At the same time the plaintiff gave a chattel mortgage to the bank on certain stock and farm tools. The chattel mortgage recites that the plaintiff was indebted to the bank in the sum of $6,000, “ being for additional security for the payment of a real estate mortgage this day given ” to the bank. The $6,000 was to be payable $2,000 on January 1, 1931, and $1,000 on the first day of January of each year thereafter until paid. The chattel mortgage contained the following clause: “It is understood and agreed that the above payments when paid shall be credited as payments upon the said real estate mortgage and that when the principal sum of said real estate mortgage shall have been reduced to the sum of $15,500 that the chattel mortgage shall be discharged which said sum and interest the said [plaintiff] hereby agrees to pay.”
The plaintiff paid $2,000 upon the indebtedness, thus reducing the principal sum thereof to the sum of $19,500.

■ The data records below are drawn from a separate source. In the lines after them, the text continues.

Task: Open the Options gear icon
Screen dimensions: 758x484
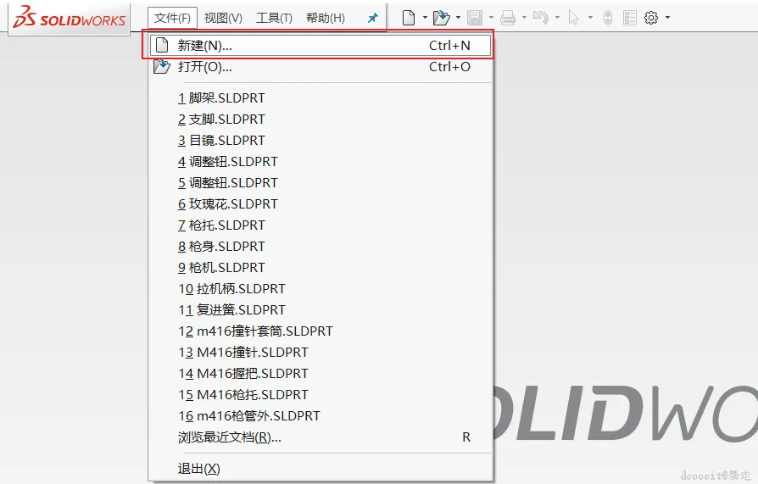Action: 651,18
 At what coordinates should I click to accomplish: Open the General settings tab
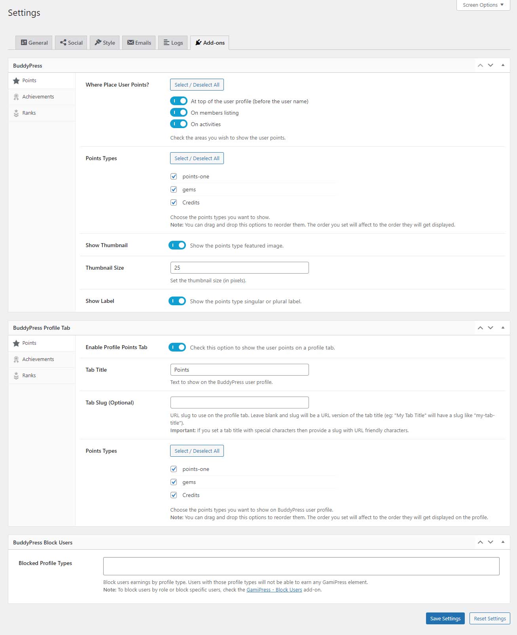34,43
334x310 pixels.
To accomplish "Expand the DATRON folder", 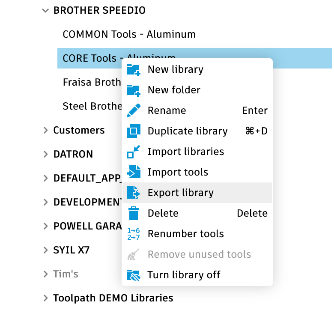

Buildings upon the mortgaged lands were damaged or destroyed by fires occurring at two different times. The real estate mortgage contained the standard insurance clause and the insurance company paid the losses, and the amount thereof was received by the defendant and applied in reduction of the sums due upon the real estate mortgage, and such principal sum was thereby reduced below $15,500 in amount.
The plaintiff claims that thereby the chattel mortgage was discharged and that the defendant was guilty of conversion in seizing and selling under the chattel mortgage the goods described therein.

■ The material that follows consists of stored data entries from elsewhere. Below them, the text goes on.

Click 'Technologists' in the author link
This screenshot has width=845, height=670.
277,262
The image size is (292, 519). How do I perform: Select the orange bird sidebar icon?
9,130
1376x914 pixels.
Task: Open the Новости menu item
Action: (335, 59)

*437The defendant was entitled to receive the insurance money without the assent of the plaintiff, the owner of the property. (Savarese v. Ohio Farmers Ins. Co., 260 N. Y. 45, 51.)
While the insurance money reduced the amount due upon the mortgage, the value of the mortgaged lands was reduced in like amount and the position of the parties was relatively the same after as before the fires. (Savarese v. Ohio Farmers Ins. Co., supra, p. 53.)
It would be unjust to hold that the goods given as “ additional security ” were released because a payment had been made upon the principal of the real estate mortgage by applying thereon a portion of the value of the mortgaged real estate.
The instrument given for the purpose of furnishing additional security should not be construed so as to permit the value of the primary security to be reduced and at the same time to allow the goods given as additional security to be released.
The chattel mortgage provides for the payment by plaintiff of the sum of $6,000 in yearly installments, and then further that the “ above payments ” shall be credited upon the principal of the real estate mortgage. The same clause of the chattel mortgage then contains the provision that when the principal of the real estate mortgage has been reduced to the sum of $15,500, the chattel mortgage shall be discharged. How was the principal to be reduced? Of course it was by the “ above payments ” to be made by the plaintiff. That clearly is the intention of the parties as expressed in the instrument.
The reduction of the principal of the real estate mortgage by the application thereon of the fire insurance moneys did not operate to discharge the chattel mortgage, and the defendant had the right to sell under the chattel mortgage the goods pledged therein.
The judgment should be reversed upon the law, with costs, and the complaint dismissed, with costs.
All concur. Present — Sears, P. J., Edgcomb, Crosby, Lewis and Cunningham, JJ.
Judgment reversed on the law, with costs, and complaint dismissed, with costs.